Nunca preguntes su nombre a un pájaro
Andrés Ibáñez
Año de la publicación: 2020
204 páginas

Piensen en un pastelero, un coreógrafo,
un cantante, un actor, comiéndose la cabeza con su bloqueo creativo. ¿Lo ven? Yo tampoco. Sin embargo, en el mundo de las letras el bloqueo creativo del escritor se convierte casi en un género en sí mismo. La última novela de Andrés Ibáñez, aborda este tema con Horst como protagonista. Horst es escritor, está sumido en una depresión y una crisis creativa. Deja Nueva York y se va hacia una zona boscosa, apartada, hasta la casa que en su día habitara otro escritor, Winslow. La novela es fáustica porque a Horst se le plantea el dilema de pactar con el diablo, ¿a cambio de qué?. La inmortalidad podría tener un pase, pues se disfruta cada día durante toda la eternidad, aunque sigo pensando que ha de ser un coñazo. Pero no, lo que Horst y todo escritor parece anhelar es el reconocimiento, la fama, el éxito. Y si es en vida mejor que mejor. Andrés plantea el día a día de Horst, por la deriva del ensayo: Walter, Thoreau, Hemingway, Kafka… la imperiosa necesidad de arder en el altar de las letras.

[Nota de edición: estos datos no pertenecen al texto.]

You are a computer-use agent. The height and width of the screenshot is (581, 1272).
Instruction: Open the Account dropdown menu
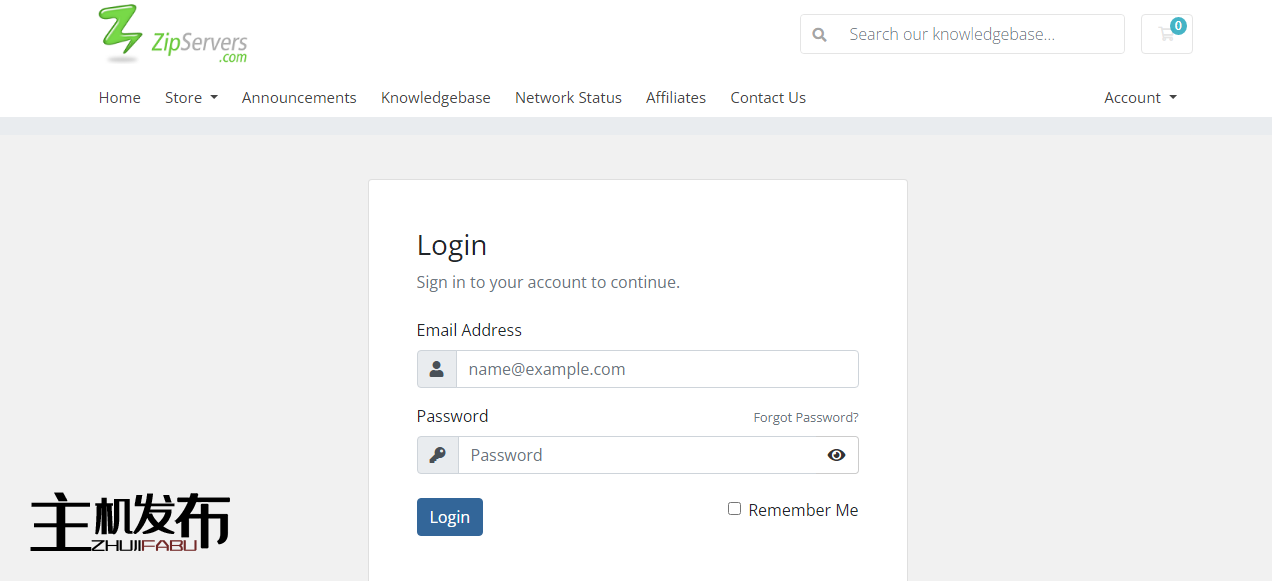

Al parecer Caravaggio era capaz de darse fuego al brazo para luego poder pintar esas caras de sufrimiento y dolor. Algo parecido es lo que barrunta Horst. Dispuesto a forzar la realidad, a abismarse, cruzar la linde, sacrificarse o inmolar a cualquier otro, matar su dignidad, en definitiva a cambio de algo tan etéreo como la fama.
La soledad en la que se enseñorea Horst, permite a la narración transitar la fina línea que separa el sueño de la vigilia, la realidad de la irrealidad, las voces reales de las figuradas, los recuerdos de la invención. Con estos mimbres, el autor se adentra en un terreno podemos pensar que terrorífico, poco firme, pues las tablas sobre las que camina son víctima hace tiempo de las termitas. Hay destellos interesantes como ese momento de voluptuosidad y sensualidad entre Horst y Eva, su cuñada, cuyo nombre ya nos evoca un paraíso perdido, irrecuperable, secundado por la perdida de la inocencia convertido en un Judas de sí mismo. O momentos discursivos acerca de los dioses y los sueños que no carecen tampoco de interés, pero la narración asemeja más a un animal desangrándose, esperando que le llegue la hora. Ese final, del éxito al éxitus, es la consecuencia lógica cuando no hay salvación ni consuelo posible.